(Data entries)

----

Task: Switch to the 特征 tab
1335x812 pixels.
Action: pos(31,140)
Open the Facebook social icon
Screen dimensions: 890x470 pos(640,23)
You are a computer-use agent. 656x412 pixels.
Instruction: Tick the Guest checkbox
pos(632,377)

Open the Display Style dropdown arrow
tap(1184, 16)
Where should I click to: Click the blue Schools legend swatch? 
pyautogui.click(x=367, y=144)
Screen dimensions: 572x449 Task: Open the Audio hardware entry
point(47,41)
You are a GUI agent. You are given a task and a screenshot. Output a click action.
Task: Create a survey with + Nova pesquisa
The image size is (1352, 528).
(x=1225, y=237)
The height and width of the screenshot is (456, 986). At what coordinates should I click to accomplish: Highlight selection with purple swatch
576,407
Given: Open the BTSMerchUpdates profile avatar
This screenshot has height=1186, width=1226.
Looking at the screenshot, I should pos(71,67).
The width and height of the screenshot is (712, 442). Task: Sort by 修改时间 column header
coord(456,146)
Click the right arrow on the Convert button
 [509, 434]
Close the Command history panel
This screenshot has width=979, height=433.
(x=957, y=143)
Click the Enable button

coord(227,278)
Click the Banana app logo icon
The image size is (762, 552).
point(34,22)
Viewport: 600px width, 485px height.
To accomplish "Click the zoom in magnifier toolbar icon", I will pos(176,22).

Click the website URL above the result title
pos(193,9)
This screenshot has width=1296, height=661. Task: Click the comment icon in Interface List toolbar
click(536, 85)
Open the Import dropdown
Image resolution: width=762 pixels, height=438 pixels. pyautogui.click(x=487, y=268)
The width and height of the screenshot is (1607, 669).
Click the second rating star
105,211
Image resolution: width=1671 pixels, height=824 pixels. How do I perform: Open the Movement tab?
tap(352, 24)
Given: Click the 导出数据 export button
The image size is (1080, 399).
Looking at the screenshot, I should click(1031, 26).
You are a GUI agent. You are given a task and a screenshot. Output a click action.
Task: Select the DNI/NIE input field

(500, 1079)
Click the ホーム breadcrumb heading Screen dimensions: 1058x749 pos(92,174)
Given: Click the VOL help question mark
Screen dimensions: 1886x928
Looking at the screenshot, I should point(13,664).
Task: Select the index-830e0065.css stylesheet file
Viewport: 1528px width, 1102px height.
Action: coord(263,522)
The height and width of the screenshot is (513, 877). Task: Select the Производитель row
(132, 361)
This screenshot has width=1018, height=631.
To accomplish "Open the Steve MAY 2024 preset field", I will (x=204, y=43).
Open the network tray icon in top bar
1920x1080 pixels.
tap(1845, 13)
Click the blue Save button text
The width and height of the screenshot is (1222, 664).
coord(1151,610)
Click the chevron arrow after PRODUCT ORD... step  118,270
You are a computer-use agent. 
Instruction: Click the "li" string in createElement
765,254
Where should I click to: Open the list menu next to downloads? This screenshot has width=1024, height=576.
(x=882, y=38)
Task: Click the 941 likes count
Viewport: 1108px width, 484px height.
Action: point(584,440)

----

Could you copy every record above exactly as it appears?

● **Answer for this exercise**:
Task: Switch to the 特征 tab
1335x812 pixels.
Action: pos(31,140)
Open the Facebook social icon
Screen dimensions: 890x470 pos(640,23)
You are a computer-use agent. 656x412 pixels.
Instruction: Tick the Guest checkbox
pos(632,377)

Open the Display Style dropdown arrow
tap(1184, 16)
Where should I click to: Click the blue Schools legend swatch? 
pyautogui.click(x=367, y=144)
Screen dimensions: 572x449 Task: Open the Audio hardware entry
point(47,41)
You are a GUI agent. You are given a task and a screenshot. Output a click action.
Task: Create a survey with + Nova pesquisa
The image size is (1352, 528).
(x=1225, y=237)
The height and width of the screenshot is (456, 986). At what coordinates should I click to accomplish: Highlight selection with purple swatch
576,407
Given: Open the BTSMerchUpdates profile avatar
This screenshot has height=1186, width=1226.
Looking at the screenshot, I should pos(71,67).
The width and height of the screenshot is (712, 442). Task: Sort by 修改时间 column header
coord(456,146)
Click the right arrow on the Convert button
 [509, 434]
Close the Command history panel
This screenshot has width=979, height=433.
(x=957, y=143)
Click the Enable button

coord(227,278)
Click the Banana app logo icon
The image size is (762, 552).
point(34,22)
Viewport: 600px width, 485px height.
To accomplish "Click the zoom in magnifier toolbar icon", I will pos(176,22).

Click the website URL above the result title
pos(193,9)
This screenshot has width=1296, height=661. Task: Click the comment icon in Interface List toolbar
click(536, 85)
Open the Import dropdown
Image resolution: width=762 pixels, height=438 pixels. pyautogui.click(x=487, y=268)
The width and height of the screenshot is (1607, 669).
Click the second rating star
105,211
Image resolution: width=1671 pixels, height=824 pixels. How do I perform: Open the Movement tab?
tap(352, 24)
Given: Click the 导出数据 export button
The image size is (1080, 399).
Looking at the screenshot, I should click(1031, 26).
You are a GUI agent. You are given a task and a screenshot. Output a click action.
Task: Select the DNI/NIE input field

(500, 1079)
Click the ホーム breadcrumb heading Screen dimensions: 1058x749 pos(92,174)
Given: Click the VOL help question mark
Screen dimensions: 1886x928
Looking at the screenshot, I should point(13,664).
Task: Select the index-830e0065.css stylesheet file
Viewport: 1528px width, 1102px height.
Action: coord(263,522)
The height and width of the screenshot is (513, 877). Task: Select the Производитель row
(132, 361)
This screenshot has width=1018, height=631.
To accomplish "Open the Steve MAY 2024 preset field", I will (x=204, y=43).
Open the network tray icon in top bar
1920x1080 pixels.
tap(1845, 13)
Click the blue Save button text
The width and height of the screenshot is (1222, 664).
coord(1151,610)
Click the chevron arrow after PRODUCT ORD... step  118,270
You are a computer-use agent. 
Instruction: Click the "li" string in createElement
765,254
Where should I click to: Open the list menu next to downloads? This screenshot has width=1024, height=576.
(x=882, y=38)
Task: Click the 941 likes count
Viewport: 1108px width, 484px height.
Action: point(584,440)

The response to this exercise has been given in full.